■ Problem to solve:
Print exactly, and only, the lines from the one containing "You are a GUI" through the last line of the records below, both included; leave out the pictures.

[Records from a data source]
•••
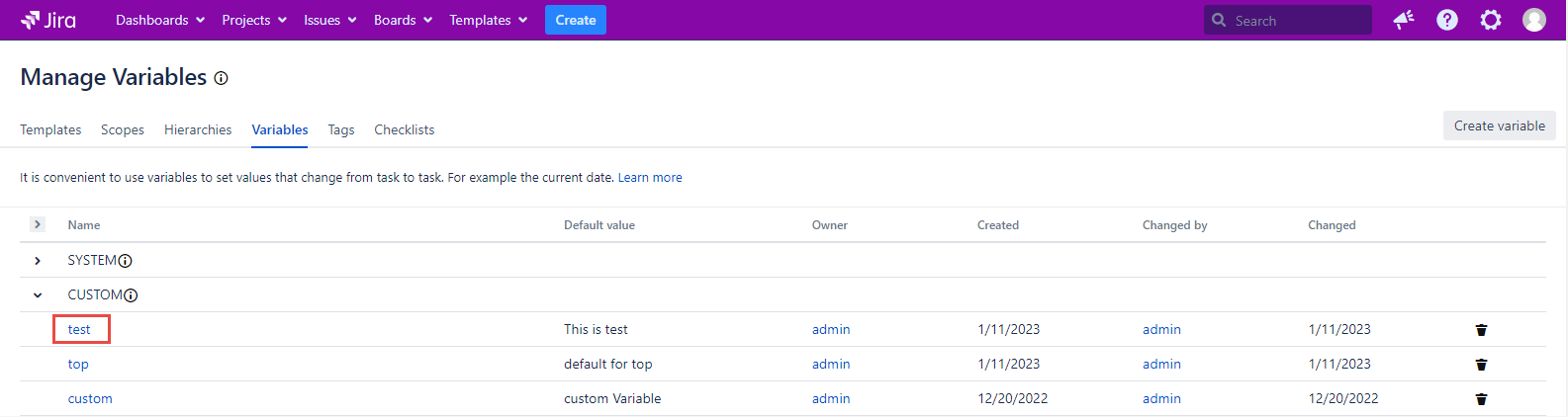Delete the top variable via trash icon
This screenshot has width=1568, height=417.
click(1481, 365)
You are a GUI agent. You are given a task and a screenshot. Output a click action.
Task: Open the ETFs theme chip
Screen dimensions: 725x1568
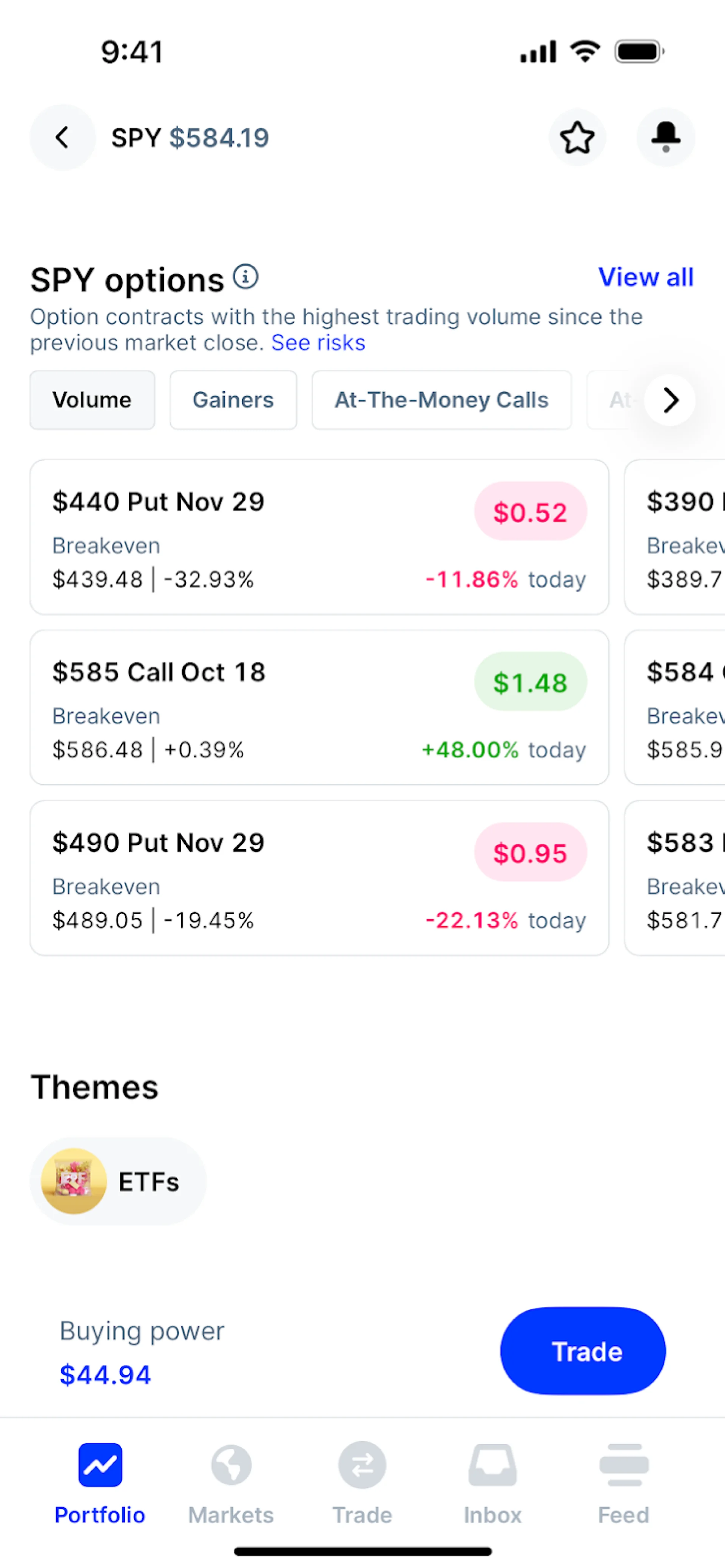coord(118,1181)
•••
■ Solved exercise:
You are a GUI agent. You are given a task and a screenshot. Output a click action.
Task: Open the ETFs theme chip
Screen dimensions: 725x1568
coord(118,1181)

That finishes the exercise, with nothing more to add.